Items listed in a dataset:
───

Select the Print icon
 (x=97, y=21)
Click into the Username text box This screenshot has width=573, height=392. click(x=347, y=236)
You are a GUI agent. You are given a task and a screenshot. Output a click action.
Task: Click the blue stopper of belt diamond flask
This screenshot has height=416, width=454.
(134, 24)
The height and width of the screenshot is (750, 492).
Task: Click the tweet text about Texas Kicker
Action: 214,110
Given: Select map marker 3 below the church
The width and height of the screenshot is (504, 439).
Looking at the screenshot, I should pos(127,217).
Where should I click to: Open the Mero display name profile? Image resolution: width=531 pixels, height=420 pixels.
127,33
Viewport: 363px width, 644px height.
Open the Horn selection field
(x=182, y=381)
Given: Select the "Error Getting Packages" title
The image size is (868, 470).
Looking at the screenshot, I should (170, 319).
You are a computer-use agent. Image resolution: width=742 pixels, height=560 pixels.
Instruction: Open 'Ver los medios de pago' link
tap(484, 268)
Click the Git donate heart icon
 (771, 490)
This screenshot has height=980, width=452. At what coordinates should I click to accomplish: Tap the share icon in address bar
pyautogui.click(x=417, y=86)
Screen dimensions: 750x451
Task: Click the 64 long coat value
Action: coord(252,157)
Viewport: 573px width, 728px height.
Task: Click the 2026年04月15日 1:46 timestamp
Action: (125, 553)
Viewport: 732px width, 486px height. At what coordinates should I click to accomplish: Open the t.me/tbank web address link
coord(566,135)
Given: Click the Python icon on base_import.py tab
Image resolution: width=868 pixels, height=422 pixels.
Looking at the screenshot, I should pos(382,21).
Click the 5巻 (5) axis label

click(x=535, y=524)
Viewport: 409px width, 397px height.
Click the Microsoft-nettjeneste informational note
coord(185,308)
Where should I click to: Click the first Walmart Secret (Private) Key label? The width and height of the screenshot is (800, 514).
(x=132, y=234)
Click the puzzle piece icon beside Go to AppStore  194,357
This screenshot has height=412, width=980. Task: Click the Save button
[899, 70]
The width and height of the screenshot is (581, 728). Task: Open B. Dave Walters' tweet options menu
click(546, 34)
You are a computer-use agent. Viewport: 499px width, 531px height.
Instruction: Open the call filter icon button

───

TASK OBJECTIVE
Please return every line from the one that contains "Viewport: 409px width, 397px height." through the end of the entries, exactly, leaving out all others.

SOLVED EXERCISE
Viewport: 409px width, 397px height.
Click the Microsoft-nettjeneste informational note
coord(185,308)
Where should I click to: Click the first Walmart Secret (Private) Key label? The width and height of the screenshot is (800, 514).
(x=132, y=234)
Click the puzzle piece icon beside Go to AppStore  194,357
This screenshot has height=412, width=980. Task: Click the Save button
[899, 70]
The width and height of the screenshot is (581, 728). Task: Open B. Dave Walters' tweet options menu
click(546, 34)
You are a computer-use agent. Viewport: 499px width, 531px height.
Instruction: Open the call filter icon button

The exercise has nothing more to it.